In sunny weather, the craft can store up enough electricity in its batteries to power its four scooter-type electric motors through the night. However, its average speed is only about 40 mph. Piccard could have easily driven a car from Dayton to Lehigh Valley in less time.

The point of the adventure isn’t to show off speed, but to highlight personal endurance and environmental awareness. Piccard and Borschberg have been alternating turns in the plane’s solo cockpit over 13 legs of travel. The odyssey began in March 2015 in Abu Dhabi, and continued with stopovers in Oman, India, Myanmar, China and Japan.

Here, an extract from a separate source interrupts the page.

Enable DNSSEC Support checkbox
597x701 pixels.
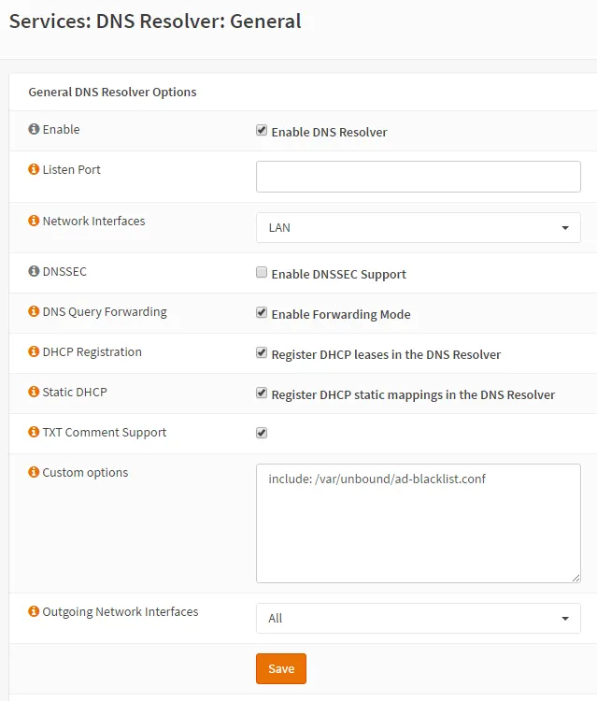click(x=262, y=272)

During last July’s five-day crossing from Japan to Hawaii, Solar Impulse 2’s batteries overheated, and the journey had to be put on hold for nine months while the team made repairs and waited for the return of good weather. The plane was back in the air in March with a trip from Hawaii to California. Then it flew across the country with rest stops in Arizona, Oklahoma and Ohio.

After Pennsylvania, the itinerary calls for a hop to New York City, including a Statue of Liberty photo op, and then a climactic flight across the Atlantic to Europe. If all goes well, Solar Impulse 2 is expected to complete the 22,000-mile circuit in Abu Dhabi by the end of July.